Gates stressed that all voting machines must pass tests before the election and manual recounts of “statistically significant batches” are conducted by bipartisan groups.
Meanwhile, Finchem has suggested he won’t accept his own race results if he loses and will demand a manual recount. At the news conference, Gates was asked if any of the Republican candidates for governor, Senate, secretary of state and attorney general in the past two years accepted a standing invitation to tour the tabulation center given his concerns. “None of them,” Gates said.
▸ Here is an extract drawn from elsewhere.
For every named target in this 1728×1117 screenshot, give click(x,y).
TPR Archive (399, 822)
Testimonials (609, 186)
Calls to vote only on Election Day, while longer count times are questioned, are rampant. “Any state that doesn’t count all the votes and announce the winner Tuesday night is incompetent,” said Richard Grenell, a close Trump ally and former ambassador to Germany, tweeted last week.
Maryland affairs reported that an assistant Michael Peroutka, the Republican candidate for state attorney general, encouraged voters to “form long lines” by arriving two hours before polls close on Election Day. “Vote on November 8 as late as possible,” campaign coordinator Macky Stafford said. “If everyone could make long lines at 6 o’clock, that would really help us.”
In Georgia, a recent online flyer from a grassroots group said, “Voting in person and on Election Day is the only way to overwhelm the system.” the Associated Press reported.
More recently, some Republican candidates have contradicted those instructions. “If you have a mail-in ballot, I think you should mail it in. I want people to vote,” Lake said. reporters this month. “And vote how you want to vote, but vote.”